F BURKITT; FP BURKITT
C-MYC 8q24, BCL2 t(14;18), BCL6 3q27
"double hit" B-cell lymphoma
Fluorescence in situ Hybridization (FISH)
2.0 mL (min. 1.0 mL) peripheral blood in sodium heparin, EDTA accepted
1.0 mL (min. 0.5 mL) bone marrow in sodium heparin, EDTA accepted
5 mm^3 fresh tissue or 3.0 mL (min. 2.0 mL) FNA in MPLN RPMI media
10% neutral buffered formalin fixed paraffin embedded tissue
Whole blood and bone marrow, ship ambient
Fresh tissue, FNA or paraffin embedded tissue, ship in a Styrofoam container with a cool/refrigerated pack (Do not allow cool pack to directly contact sample)
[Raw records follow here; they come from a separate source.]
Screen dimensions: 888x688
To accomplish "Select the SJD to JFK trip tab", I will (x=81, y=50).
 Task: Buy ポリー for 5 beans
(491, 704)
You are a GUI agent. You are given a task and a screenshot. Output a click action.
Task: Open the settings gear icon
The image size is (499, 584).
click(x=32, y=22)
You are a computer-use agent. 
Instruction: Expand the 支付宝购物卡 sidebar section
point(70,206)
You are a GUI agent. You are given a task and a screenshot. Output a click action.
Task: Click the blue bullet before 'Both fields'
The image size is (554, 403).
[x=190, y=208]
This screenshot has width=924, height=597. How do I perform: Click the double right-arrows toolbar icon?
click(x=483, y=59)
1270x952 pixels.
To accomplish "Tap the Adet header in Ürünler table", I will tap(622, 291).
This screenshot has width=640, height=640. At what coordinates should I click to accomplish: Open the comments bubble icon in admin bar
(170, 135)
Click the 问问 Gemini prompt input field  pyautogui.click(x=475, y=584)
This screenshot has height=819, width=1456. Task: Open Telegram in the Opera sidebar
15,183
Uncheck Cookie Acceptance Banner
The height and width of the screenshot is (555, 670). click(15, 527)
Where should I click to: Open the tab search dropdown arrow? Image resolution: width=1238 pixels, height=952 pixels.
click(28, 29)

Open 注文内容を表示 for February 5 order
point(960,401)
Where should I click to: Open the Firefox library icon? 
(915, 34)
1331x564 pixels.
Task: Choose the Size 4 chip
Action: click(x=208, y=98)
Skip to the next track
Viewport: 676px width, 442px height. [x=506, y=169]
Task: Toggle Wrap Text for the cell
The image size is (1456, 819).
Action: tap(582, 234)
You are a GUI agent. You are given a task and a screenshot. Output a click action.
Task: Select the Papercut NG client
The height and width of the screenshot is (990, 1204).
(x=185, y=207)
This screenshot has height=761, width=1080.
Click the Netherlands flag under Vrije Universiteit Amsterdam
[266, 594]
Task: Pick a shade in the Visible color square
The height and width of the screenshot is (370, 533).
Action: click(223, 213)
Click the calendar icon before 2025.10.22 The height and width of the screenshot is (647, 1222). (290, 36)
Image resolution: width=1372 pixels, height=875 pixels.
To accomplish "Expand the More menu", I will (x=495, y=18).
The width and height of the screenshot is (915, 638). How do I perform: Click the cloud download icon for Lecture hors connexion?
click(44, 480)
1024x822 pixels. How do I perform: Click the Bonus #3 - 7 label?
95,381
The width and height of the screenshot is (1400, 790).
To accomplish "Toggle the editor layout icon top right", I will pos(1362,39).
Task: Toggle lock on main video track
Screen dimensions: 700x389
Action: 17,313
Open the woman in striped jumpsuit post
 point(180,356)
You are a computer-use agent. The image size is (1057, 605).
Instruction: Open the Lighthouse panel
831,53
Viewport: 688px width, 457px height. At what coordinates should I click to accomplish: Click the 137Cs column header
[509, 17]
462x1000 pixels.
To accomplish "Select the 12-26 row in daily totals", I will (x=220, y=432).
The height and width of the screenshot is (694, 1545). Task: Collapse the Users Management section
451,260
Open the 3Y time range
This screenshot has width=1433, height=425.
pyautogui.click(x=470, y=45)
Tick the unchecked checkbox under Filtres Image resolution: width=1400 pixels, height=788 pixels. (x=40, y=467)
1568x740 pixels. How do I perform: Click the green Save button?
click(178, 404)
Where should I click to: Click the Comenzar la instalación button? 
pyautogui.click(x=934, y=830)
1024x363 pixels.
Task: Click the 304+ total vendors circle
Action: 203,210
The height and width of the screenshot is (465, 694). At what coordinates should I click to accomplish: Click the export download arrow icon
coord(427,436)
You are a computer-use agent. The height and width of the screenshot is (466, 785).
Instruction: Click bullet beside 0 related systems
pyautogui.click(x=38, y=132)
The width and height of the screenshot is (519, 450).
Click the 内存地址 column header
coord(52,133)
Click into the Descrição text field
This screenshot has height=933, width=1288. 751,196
Clotted specimen; Specimen exposed to extreme temperature; Anticoagulant toxic to cells; Insufficient number of cells; Improper fixative
This small, multiprobe panel contributes to the distinction of Burkitt’s from large B-cell lymphoma on problematic specimens demonstrating borderline morphologic or immunophenotypic features, limited sample volume, or zero to low probability for successful karyotyping. Burkitt’s lymphoma characteristically demonstrates a very high Ki67 staining index, strong CD10, and positive bcl-6 staining with negative staining for bcl-2. Burkitt’s lymphomas typically reveal MYC translocation partnered to Ig heavy or light chain genes in the background of an otherwise simple karyotype. Rarely, Burkitt’s lymphomas may lack MYC translocation.
Among large B-cell lymphomas, MYC translocation is demonstrated in a small but significant subset, almost always in the background of a complex karyotype, presumably representing secondarily acquired genetic change. Frequently, these MYC+ large B-cell lymphomas are also positive for BCL2 or BCL6 rearrangements. Incomplete clinical evidence suggests that MYC+ large B-cell lymphomas may benefit from Burkitt-like chemotherapeutic regimens.
When confronted with fresh or paraffin embedded tissue specimens containing CD10+ Ki67+(high) bcl2- B-cell neoplasia, this multiprobe FISH panel often facilitates distinction of Burkitt’s from large B-cell lymphoma.